Caitlin looked horrified; pale, gray around the edges, hands clenched into fists. Wells was just as bad at hiding his shared pain. Both looked like they wanted to go inside, to help, but they didn't.
Len knew he wouldn't leave. He just couldn't. He would help; the need to help was thrumming through him in a way he had never experienced before. He wasn't some spiritual, empathic Guide. He hadn't bonded to Barry Allen.
But something did connect them.
Fuck, fuck, fuck, ran through his head in an endless loop.
"One condition," he said out loud.
Snow looked disgusted. "Of course you start with demands!"
"One… condition…" Len repeated slowly, then switched his hard gaze from Caitlin to Wells. "I'm going in alone. Only alone. No cameras, no surveillance of any kind."
Wells nodded, even though Dr. Snow voiced her protests.
"We agree. But I must remind you that it is highly dangerous," Wells told him with a reasonable voice. "We would have no way knowing if you needed our assistance."
"What if he hurts Barry?" Caitlin interjected.
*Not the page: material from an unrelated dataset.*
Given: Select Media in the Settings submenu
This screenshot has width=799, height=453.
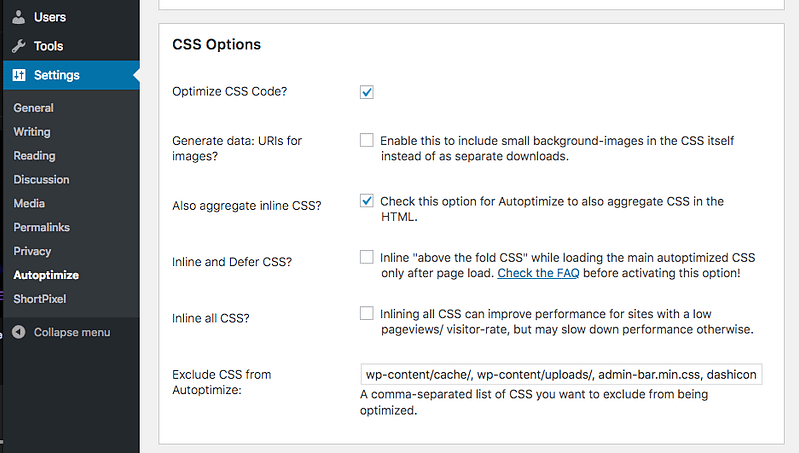Looking at the screenshot, I should coord(29,204).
"Your concern for my well-being tickles me, Dr. Snow," he drawled.
"If Mr. Snart had wanted to harm Mr. Allen, he wouldn't be here," Harrison said calmly. "You are aware that we won't be able to help you in any way, Leonard. Should Barry lose it, should he harm you, we can't get to you."
"Doc, you wanted me here because you think he recognizes me, so how about you let me work? You have my word of honor I won't do anything to... defile your precious hero."
Snow didn't look happy, but Wells finally nodded his agreement. So surveillance was switched off.
And Leonard Snart walked into the isolation room of the Pipeline. Unarmed.